In sum, Antonio Gramsci is adamant that each class produces thinkers of its own for its own purposes. Thus ‘organicness’ refers here to the (semi-permanent) location of these thinking groups within specific classes, and not the occurrence of intellectualism to individuals without formal education as is sometimes misunderstood and ascribed to Gramsci.
Indeed Gramsci makes clear two points worth paraphrasing. Firstly, he separates “traditional” intellectuals, and demarcates them as people tasked with intellectual thought as part of their work, that is academics. Secondly, he shows that a sizeable portion of these traditional intellectuals have themselves come from peasant stock (as we shall see). Thus, insofar as their “intellectualness” is based on their grasp of economic, philosophical and social-scientific concepts, they then may be considered part of the traditional intellectual grouping. Again, the organic intellectual is deemed such by virtue of his linkage, association, direction and championing of the issues that pertain to her class. A university-employed researcher seeking to understand the struggles of miners and farm workers is not an organic intellectual. A poor and working-class individual who has a grasp on the concepts being grappled with in a certain study being conducted by our university-affiliated friend is herself not an organic intellectual because of this. Rather it is when either understands and seeks to uphold or transform the trajectory of their respective classes that each is to be regarded as an organic intellectual. Organic intellectualism is not, in other words, about class transcendence, but precisely about class self-consciousness.

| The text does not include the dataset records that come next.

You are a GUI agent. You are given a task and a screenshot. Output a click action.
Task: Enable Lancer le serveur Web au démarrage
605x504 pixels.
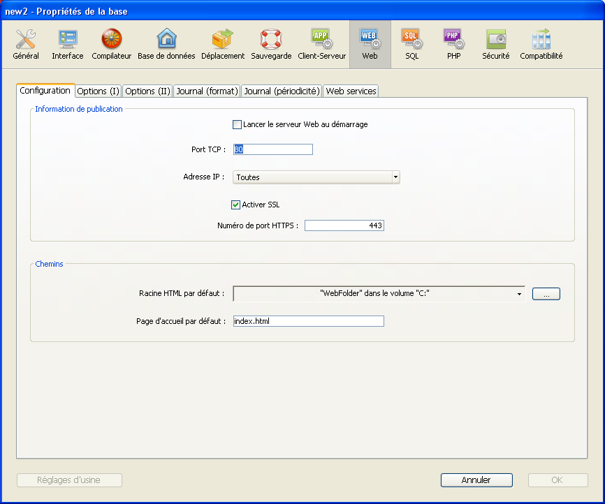click(237, 125)
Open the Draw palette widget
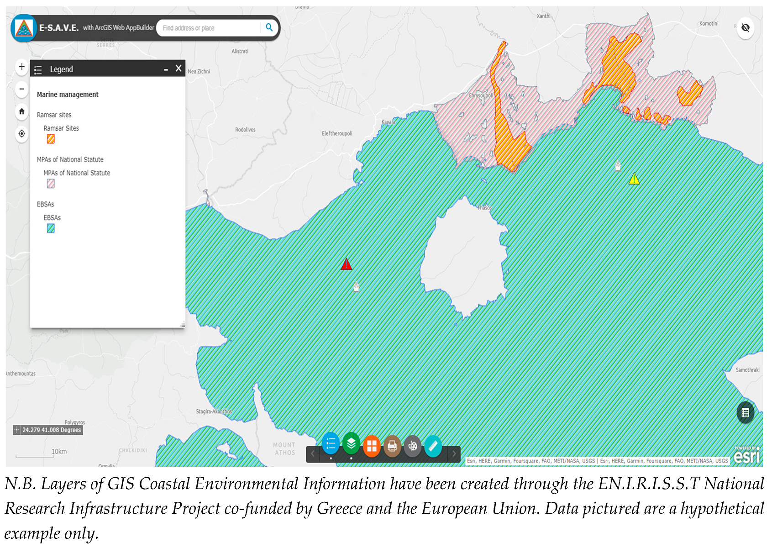 412,446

This work adds an interesting concept to the notion of class struggle and brings an intellectual dimension later elaborated on in his concept of historic bloc, through which material capability is linked to cultural production (hegemony). Indeed as Gramsci puts it, the aim of every class seeking dominance is “the struggle to assimilate and to conquer “ideologically” the traditional intellectuals,” but this is not enough: “assimilation and conquest [of the traditional intellectuals] is made quicker and more efficacious the more the group in question succeeds in simultaneously elaborating its own organic intellectuals.” Thus, the labour unionists and activists may represent the organic intellectuals, while bourgeois media, politicians and their spokespeople may represent intellectuals organic to these classes. (One may add military strategists, as Clausewitz notes in On War how early military theory was generated by veterans in their memoirs.) But is worth still bearing in mind here that all members of classes are intellectuals in their own right (even the most rote of manual labour involves some level of thinking insofar as it is being carried out by a thinking being), though some pass a greater threshold of intellectual work compared to physical work. Gramsci’s concept seems to close off the probability of cross-class intellectual collaboration as perhaps represented by liberation theology which later took hold in post-WWII Latin America and Africa to say nothing of the self-help author with rags-to-riches story whose books are no doubt marketed as class-struggle alleviation toolkits for the poor and working-class not happy with their station.